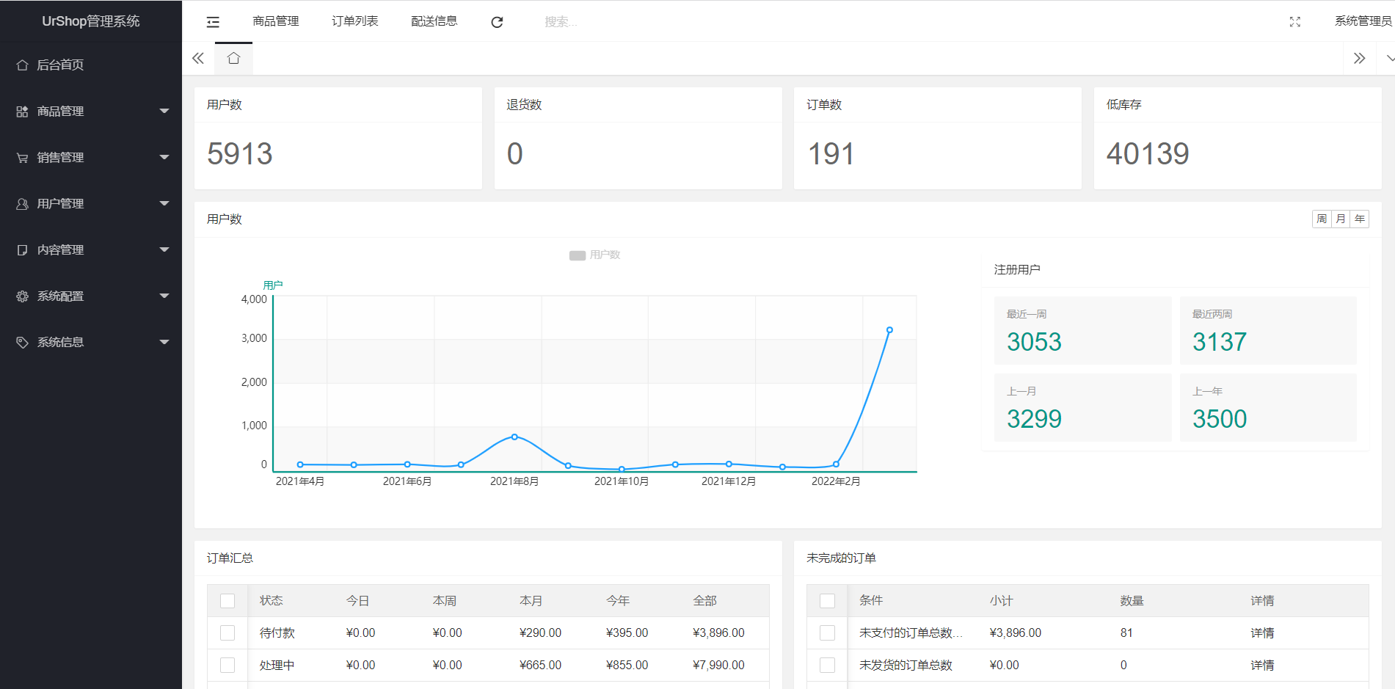
Task: Select all rows in 订单汇总 table
Action: click(227, 601)
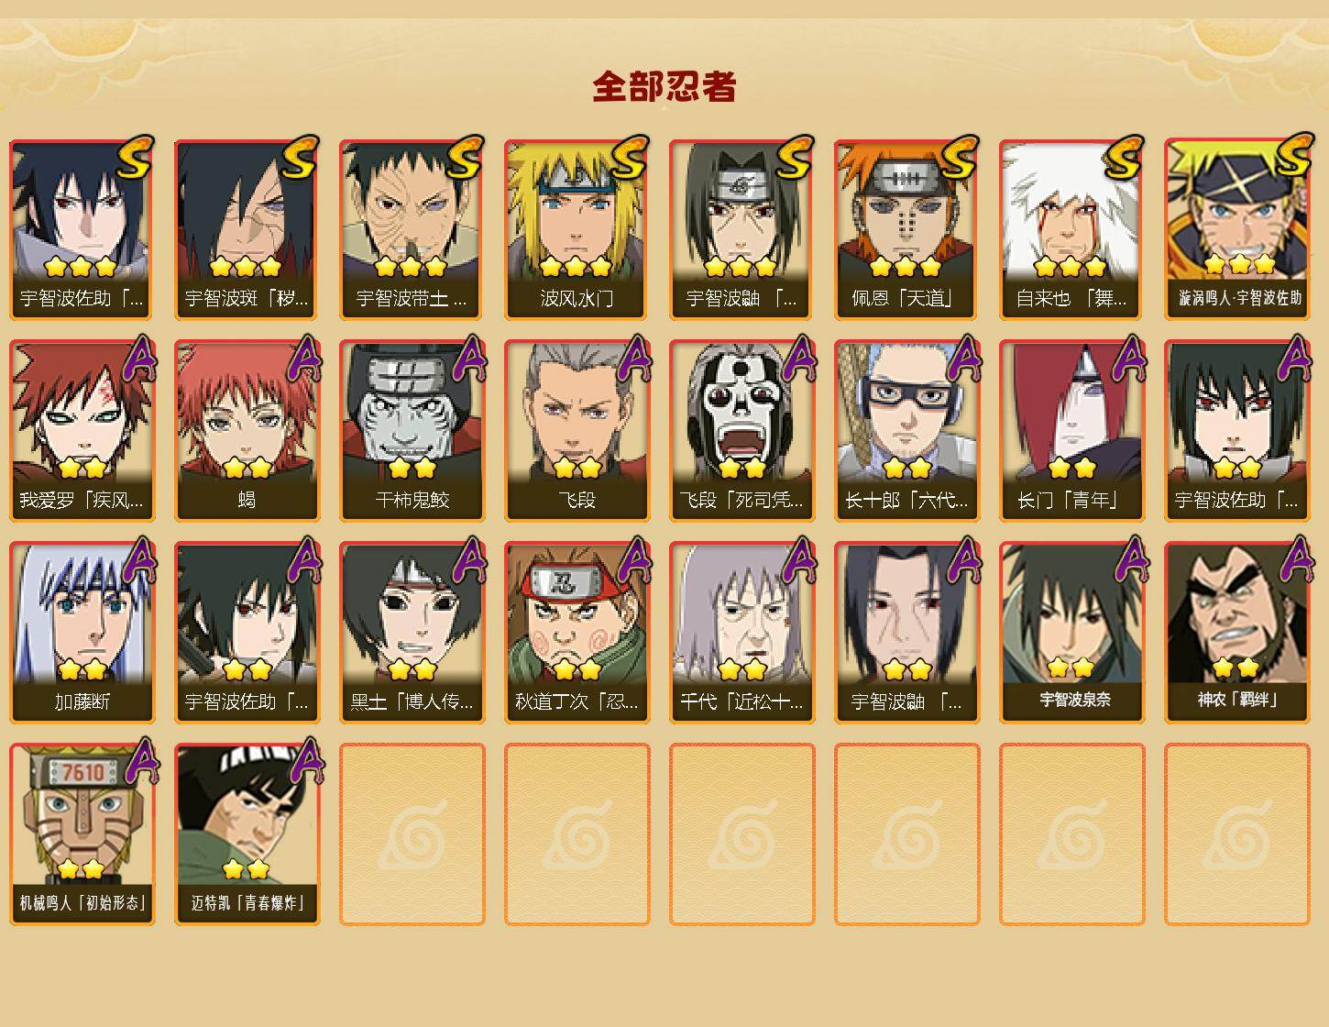
Task: Choose the 蝎 ninja portrait
Action: [247, 431]
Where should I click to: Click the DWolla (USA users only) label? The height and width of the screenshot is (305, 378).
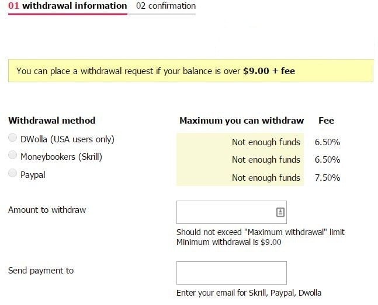(x=67, y=139)
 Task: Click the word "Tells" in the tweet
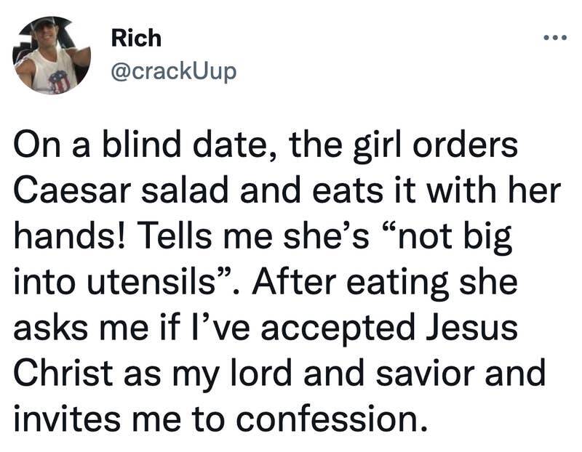pos(172,238)
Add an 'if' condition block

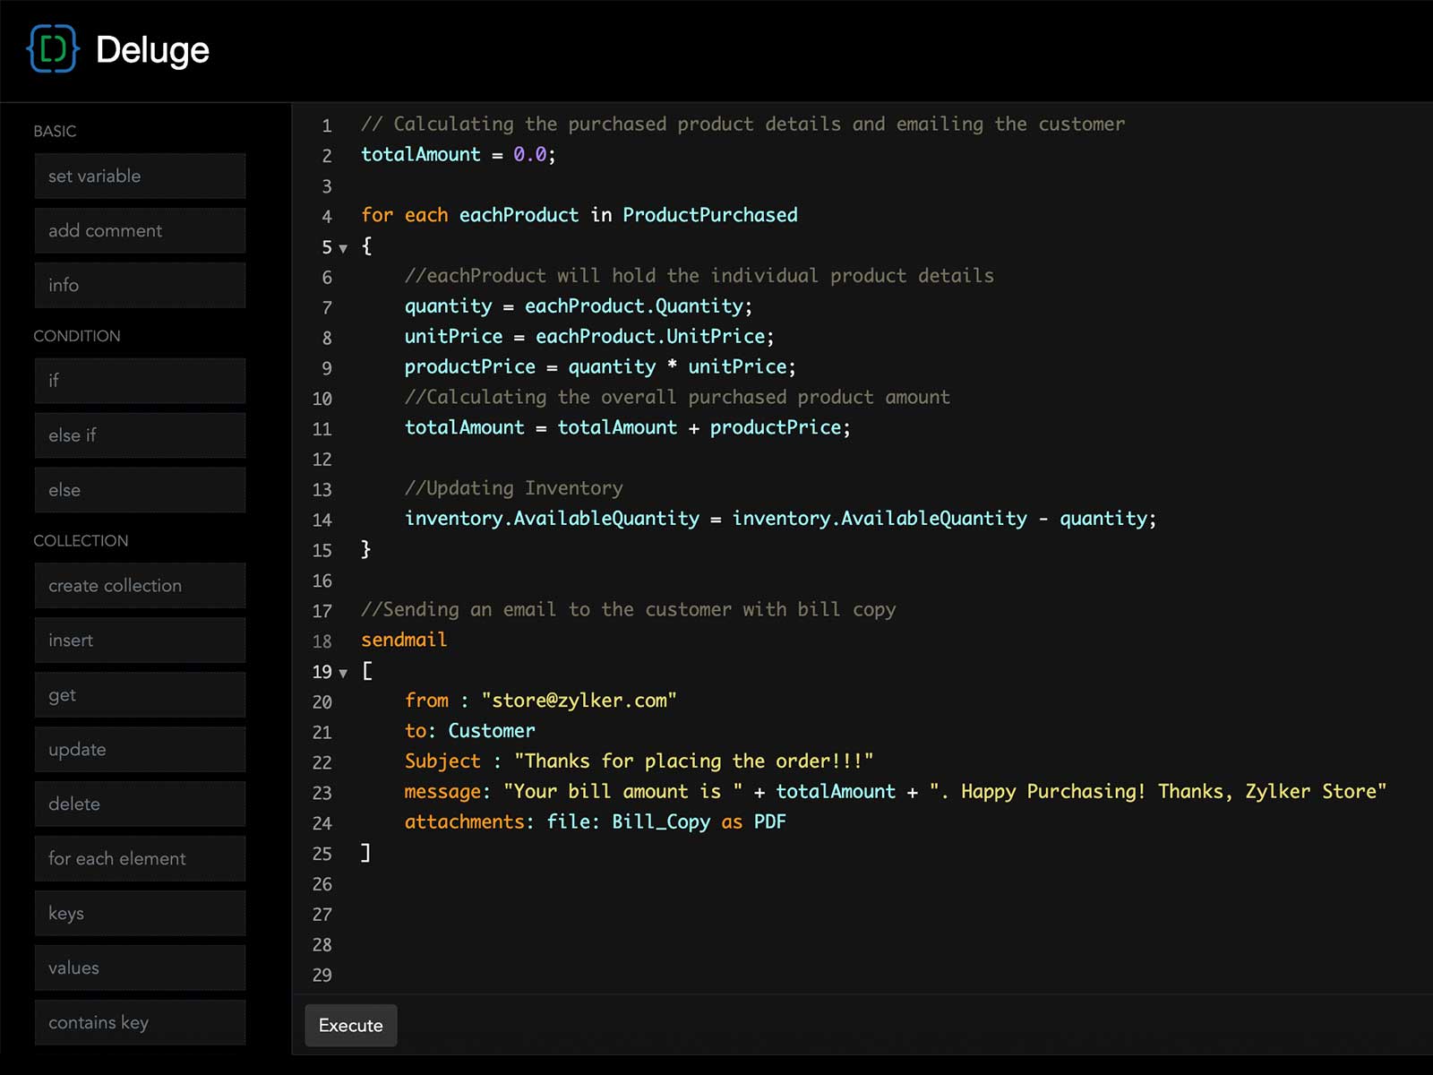(x=140, y=381)
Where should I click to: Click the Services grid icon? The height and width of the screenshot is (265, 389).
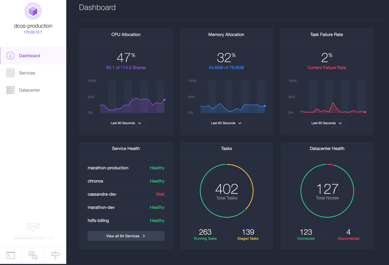click(x=10, y=73)
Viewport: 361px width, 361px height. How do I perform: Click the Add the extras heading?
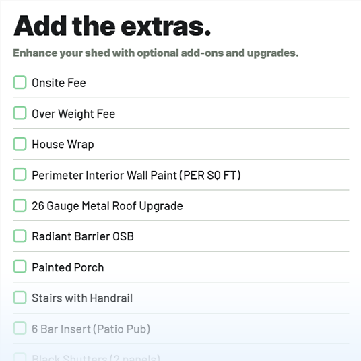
-*-
**Problem description**
Nothing but the lines from the one containing "Where should I click to: Click the DWolla" through the end of the entries is to be retyped, exactly as written and without pictures.

**Solution to this task**
Where should I click to: Click the DWolla (USA users only) label? The height and width of the screenshot is (305, 378).
(x=67, y=139)
 Task: Click the word "Tells" in the tweet
pos(172,238)
Add an 'if' condition block

(x=140, y=381)
Where should I click to: Click the Services grid icon? The height and width of the screenshot is (265, 389).
click(x=10, y=73)
Viewport: 361px width, 361px height. How do I perform: Click the Add the extras heading?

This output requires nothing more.